--- TAREFAS A REALIZAR ---
[1] Devolva, sem nenhuma alteração, a parte do texto sobre Milton Santos que vai de "Quando em reunião" até "cansava de denunciar.", inclusive.
[2] Apresente em forma de lista numerada somente as linhas dos registros que vão do início deles até a linha que contém "post-media is located", inclusive, deixando de fora as linhas em branco.

Zeno Soares Crocetti *

 

  Estamos convencidos de que a mudança histórica em perspectiva provirá de um movimento de baixo para cima, tendo como atores principais os países subdesenvolvidos e não os países ricos; os deserdados e os pobres e não os opulentos e outras classes obesas; o indivíduo liberado, partícipe das novas massas, e não o homem acorrentado; o pensamento livre e não o discurso único. Os pobres não se entregam e descobrem a cada dia formas inéditas de trabalho e de luta; a semente do entendimento já está plantada e o passo seguinte é o seu florescimento em atitudes de inconformidade e, talvez, rebeldia”.

Milton Santos

 

Quando em reunião da AGB Curitiba, decidimos por criar uma vinheta (espaço & memória) em nossa Revista Paranaense de Geografia, para homenagear grandes geógrafos através de seus textos, jamais pensei um dia estar escrevendo um texto introdutório de uma homenagem póstuma ao Professor Milton, principalmente num país pouco acostumado a glorificar seus expoentes, como ele mesmo não se cansava de denunciar.

--- DADOS FORNECIDOS ---
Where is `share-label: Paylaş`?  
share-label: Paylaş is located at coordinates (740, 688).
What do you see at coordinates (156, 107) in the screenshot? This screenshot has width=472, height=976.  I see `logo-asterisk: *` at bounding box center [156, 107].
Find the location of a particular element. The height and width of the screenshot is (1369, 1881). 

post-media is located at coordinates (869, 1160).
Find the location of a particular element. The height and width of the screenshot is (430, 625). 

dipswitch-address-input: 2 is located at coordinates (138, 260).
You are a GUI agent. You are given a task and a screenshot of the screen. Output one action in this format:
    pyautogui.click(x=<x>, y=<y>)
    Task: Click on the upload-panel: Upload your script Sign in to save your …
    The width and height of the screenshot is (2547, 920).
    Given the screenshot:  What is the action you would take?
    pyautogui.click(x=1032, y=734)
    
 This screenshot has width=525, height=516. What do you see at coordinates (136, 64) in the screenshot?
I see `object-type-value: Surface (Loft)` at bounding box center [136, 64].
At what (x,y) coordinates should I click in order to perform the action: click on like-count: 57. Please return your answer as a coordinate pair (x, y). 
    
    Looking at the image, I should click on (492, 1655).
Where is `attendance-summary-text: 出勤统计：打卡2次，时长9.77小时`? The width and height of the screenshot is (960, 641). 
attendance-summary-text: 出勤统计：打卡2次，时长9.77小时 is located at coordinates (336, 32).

--- RESPOSTAS ESCRITAS ---
[1]
Quando em reunião da AGB Curitiba, decidimos por criar uma vinheta (espaço & memória) em nossa Revista Paranaense de Geografia, para homenagear grandes geógrafos através de seus textos, jamais pensei um dia estar escrevendo um texto introdutório de uma homenagem póstuma ao Professor Milton, principalmente num país pouco acostumado a glorificar seus expoentes, como ele mesmo não se cansava de denunciar.

[2]
1. Where is `share-label: Paylaş`?  
2. share-label: Paylaş is located at coordinates (740, 688).
3. What do you see at coordinates (156, 107) in the screenshot? This screenshot has width=472, height=976.  I see `logo-asterisk: *` at bounding box center [156, 107].
4. Find the location of a particular element. The height and width of the screenshot is (1369, 1881). 
5. post-media is located at coordinates (869, 1160).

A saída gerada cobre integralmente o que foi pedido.